Avoiding Collisions with Rotor Blades

Michel MASSON • 20 February 2024
in community Rotorcraft

Avoiding collisions with rotor blades is easy, don’t walk into them! Well, that isn’t always easy in practice unless proper risk controls are in place.

Helicopters are working machines that do amazing things for our communities in challenging conditions. But helicopter operations involve hazards that must be controlled to ensure safe operations.

This is where the hierarchy of risk controls are a great place to start because it organises the types of interventions that various actors (for instance OEMS, organisations, pilots, passengers) can take to eliminate, control or protect from the hazard of colliding with rotor blades.

Key Advice for OEMs:

  • Use engineering protections (like a Fenestron).
  • Increase hazard awareness by using visible colours, markings and signs.
  • Provide guidance to enhance passenger safety briefings and management of people approaching the helicopter.
  • Provide pilots with training on spatial awareness and obstacle avoidance.

Key Advice for Pilots:

  • Continually train on spatial awareness and obstacle avoidance.
  • Maintain vigilance when manoeuvring close to obstacles.
  • Brief passengers and people on the ground to increase hzard awareness and avoid being hit by rotor blades.

Key Advice for Passengers:

  • Follow pilot and crew instructions carefully.
  • Be aware of rotor blades at all times.
  • Use designated paths for embarking and disembarking.

More detailed information is provided below, using safety material published by Airbus Helicopters, Robinson Helicopter, IASA and EHEST, and the Vuichard Recovery Aviation Safety Foundation (VRASF). It starts by introducing the hierarchy of risk control classically used by the European Union Information Agency for Occupational Safety and Health (EU-OSHA) and its US counterpart the National Institute for Occupational Safety and Health (NIOSH). It transfers across well to aviation safety.

Hierarchy of risk controls

The concept of Hierarchy of Risk (or Hazard) Controls is a multi-layer system of prioritised interventions to eliminate, minimise or mitigate exposure to hazards.

Depending on the source, the hierarchy of risk controls may feature 5 to 8 levels of control measures. Here is an example of a classical 5-level hierarchy:

  1. Elimination - Eliminating a hazard or risk completely is the strongest control possible because no hazard means no harm. This is rarely possible in aviation because aviation involves operations where hazards and risks are unavoidable.
  2. Substitution - Substitution is the second-best option. It consists of replacing a hazard or risk by a lesser one. Again, this is not always possible.
  3. Engineering controls - Engineering controls involve making changes to the hazard or situation to isolate people from the hazards, increase awareness, reduce exposure or consequences. Controls include air conditioning and climate control, filtering, noise reduction, lighting, high visibility paint and use of reflective material, markings, placards, posters and technical equipment such as Crash Resistant Fuel systems (CRFS),Crash Resistant Seats and Structures (CRSS), engine cowlings, Fenestron, etc.
  4. Administrative controls - Administrative controls include regulations, rules, guidance material and guidelines, Standard Operating Procedures, good practices, training, safety promotion and communication.
  5. Personal protective equipment (PPE) - PPE is the best known but also weakest in the hierarchy of controls because it is aimed at limiting hazard effects. PPE includes clothing (e.g. pilot, hoist operator, mechanic and firefighter suits), gloves, legging, arms and body protections, safety glasses and face shields, helmets and hard hats, safety shoes, ear plugs, safety masks and respirators. (Article - 10 Types of Essential PPE)

→ Problems to work on
**1.** Answer these from the rotor blade article, one line each:
(a) What engineering protection is given as an example in the advice for OEMs?
(b) What should passengers use when embarking and disembarking?
(c) Which level of the 5-level hierarchy is called the weakest?
**2.** Resume the rotor blade article from where it stops.
The lines after the rotor blade article are separate material, unrelated to it.

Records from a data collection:
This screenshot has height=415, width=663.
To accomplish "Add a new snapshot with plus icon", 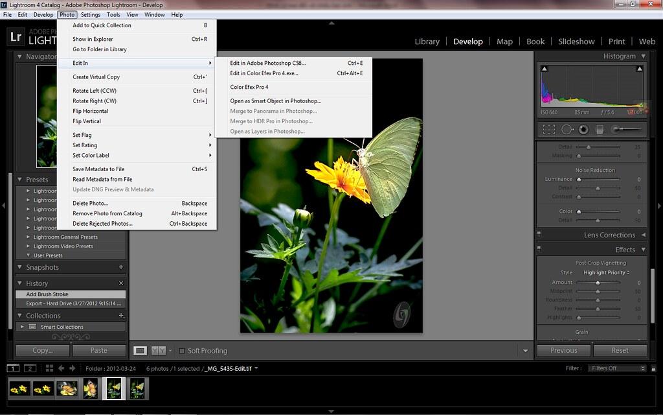I will click(121, 267).
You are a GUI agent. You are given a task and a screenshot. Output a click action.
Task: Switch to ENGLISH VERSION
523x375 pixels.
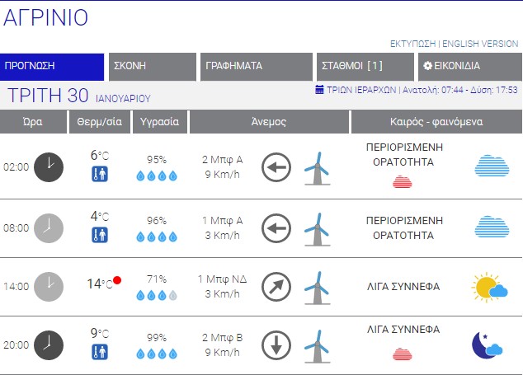[x=481, y=44]
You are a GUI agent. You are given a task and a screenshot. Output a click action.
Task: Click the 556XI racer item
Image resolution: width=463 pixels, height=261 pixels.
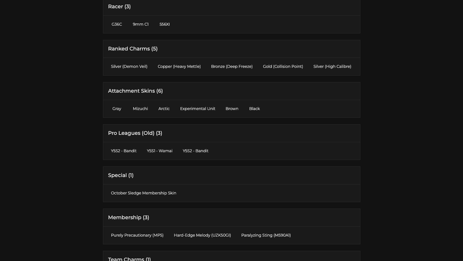click(164, 24)
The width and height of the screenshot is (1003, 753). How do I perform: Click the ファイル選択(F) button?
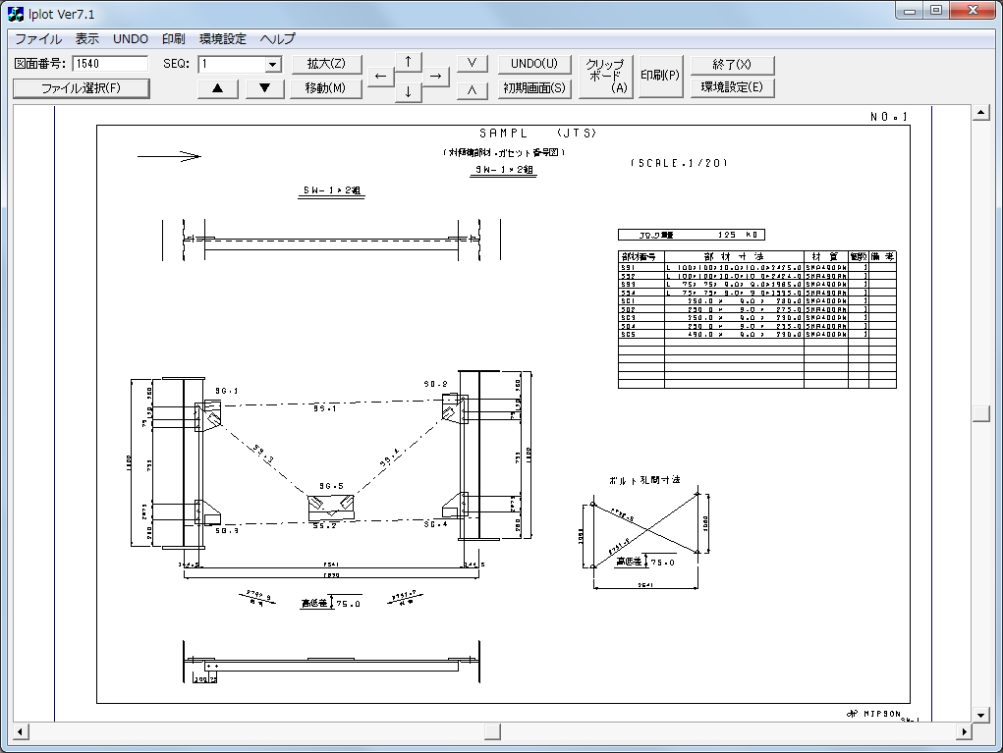[81, 88]

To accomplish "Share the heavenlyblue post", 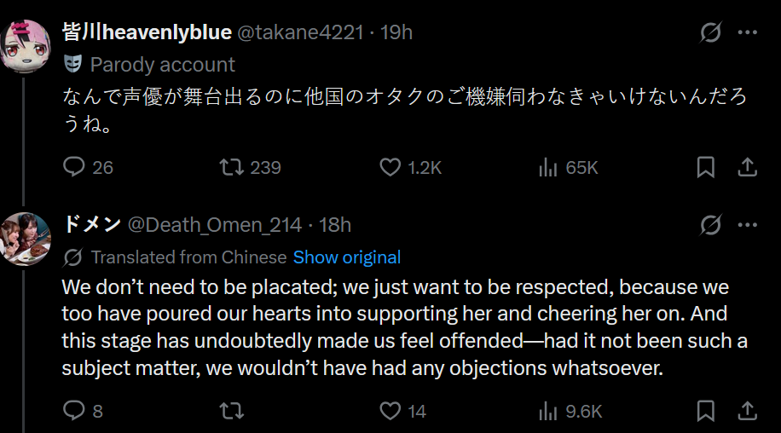I will point(747,167).
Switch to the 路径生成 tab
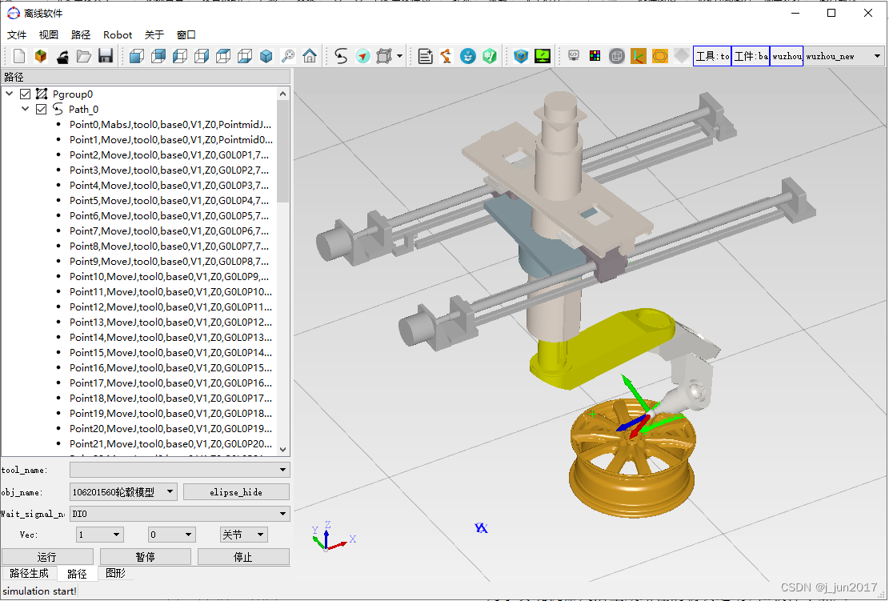The height and width of the screenshot is (601, 889). [29, 574]
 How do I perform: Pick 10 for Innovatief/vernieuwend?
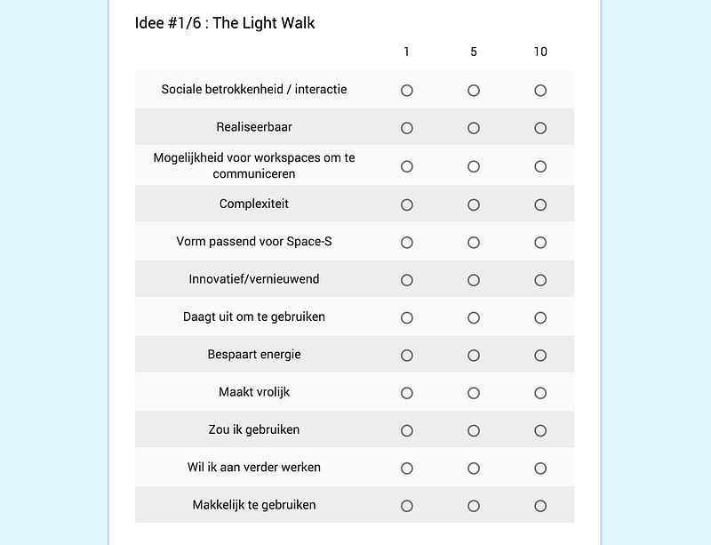coord(540,280)
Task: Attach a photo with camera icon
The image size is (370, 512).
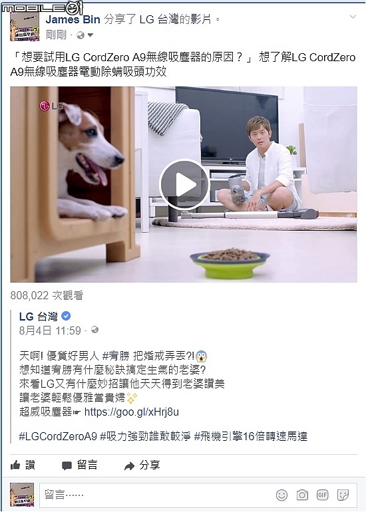Action: pyautogui.click(x=302, y=495)
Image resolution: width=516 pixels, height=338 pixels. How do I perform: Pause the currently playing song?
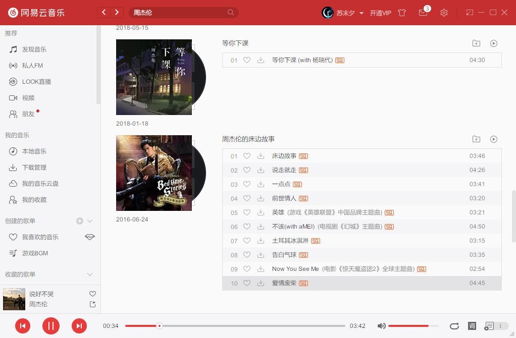[50, 326]
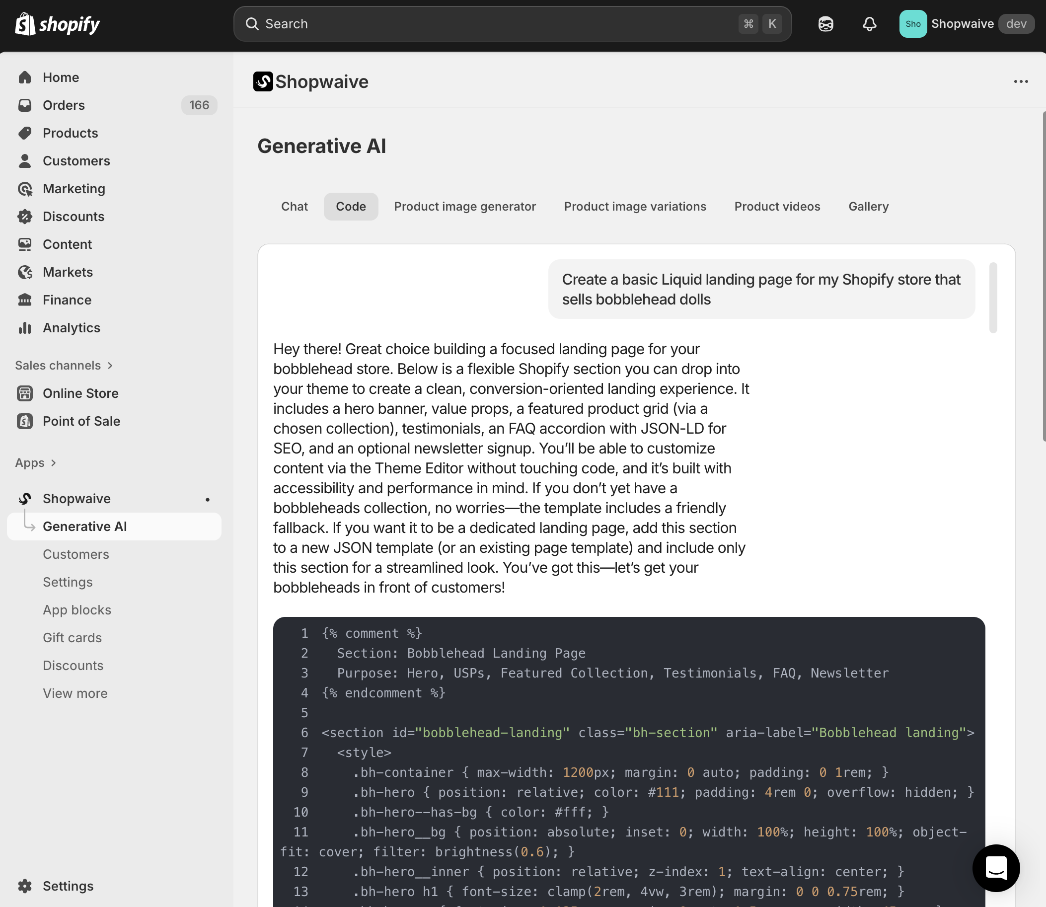
Task: Expand the Apps section chevron
Action: pos(54,463)
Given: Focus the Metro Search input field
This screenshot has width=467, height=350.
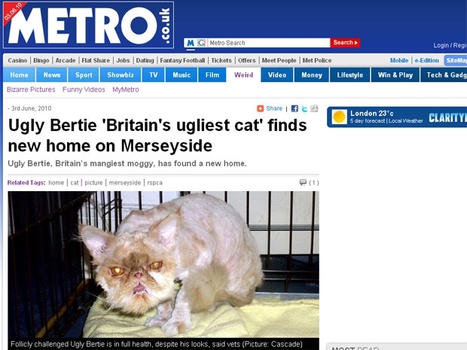Looking at the screenshot, I should pyautogui.click(x=269, y=43).
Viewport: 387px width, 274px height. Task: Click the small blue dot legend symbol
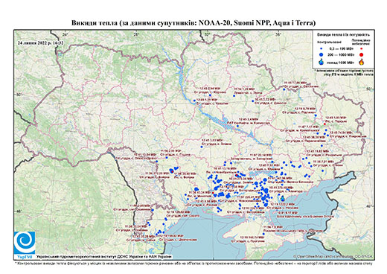(x=322, y=48)
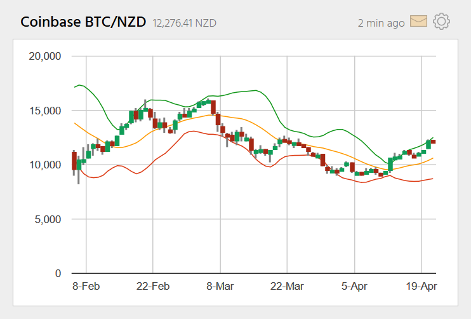471x319 pixels.
Task: Click the 22-Mar date label
Action: click(x=287, y=287)
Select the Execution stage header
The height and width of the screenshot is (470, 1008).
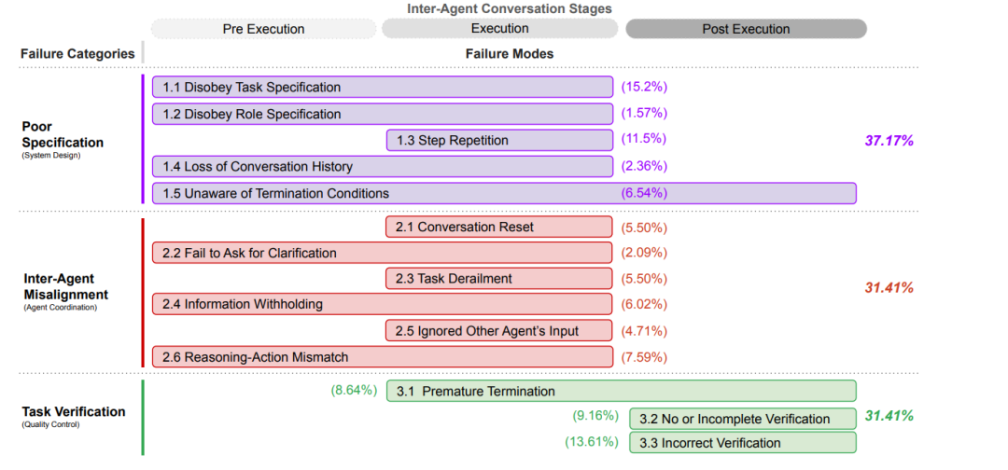pyautogui.click(x=499, y=29)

→ Solved tasks
**1.**
(a) A Fenestron.
(b) Designated paths.
(c) Personal protective equipment (PPE).

**2.**
A safety strategy usually combines different types and levels of control measures and should not be limited to PPE.

The strategies presented in this article combine hazard elimination and isolation, engineering and administrative controls to help think in a more structured way about how to avoid collisions with rotor blades.

The first example considers the importance of increasing tail rotor blade conspicuity by using a high visibility paint scheme. The second one addresses decreasing the potential of passengers being struck by rotor blades. And the last one provides tips to pilots to avoid main rotor blade collisions with ground obstacles.

1. Airbus Helicopters SIN No. 3982-S-64 Tail Rotor

Product Enhancement – High visibility Tail Rotor Blade.

On January 31, 2024Airbus Helicopters published SIN No. 3982-S-64 Tail Rotor. It is available on AirbusWorld | Airbus, the password-protected collaborative customer platform.

Airbus Helicopters is regularly aware of fatal accidents to third parties caused by the spinning tail rotor blades on the ground, including a recent case during a ground loading operation with the rotors turning.

Following these events and to continuously improve product operational safety, Airbus Helicopters has implemented a modification of the AS350 B3 / C3 tail rotor blade definition by introducing a high visibility paint scheme, which led to the creation of a new advice to operators. This modification aims to increase the visibility of the spinning tail rotor to enhance passenger and ground personnel safety during operations.

Visible blade

2. Robinson Safety Notice 44 Carrying Passengers

Safety Notice 44 Carrying Passengers is freely available on the different channels from Robinson Helicopters, including Robinson Safety Notices - Robinson Helicopter Company.

It is accompanied by a video presented by Monica Campos, Robinson Helicopter Company, Flight Safety Department:

Robinson Blade

Robinson Helicopter Safety Notice 44: Carrying Passengers (youtube.com)

The key messages are:

  • Carrying passengers in an additional responsibility for the pilot in command. Passengers should be advised of the risks associated with every flight. Carrying a passenger increases risk because it adds workload and distractions.
  • Always conduct a safety briefing before allowing a passenger on board. The briefing should include safe emergency entry and exit path, away from tail rotor and within the pilot’s view. Do not board or disembark passengers with rotors turning unless procedures, such as ground escorts, are established before the flight.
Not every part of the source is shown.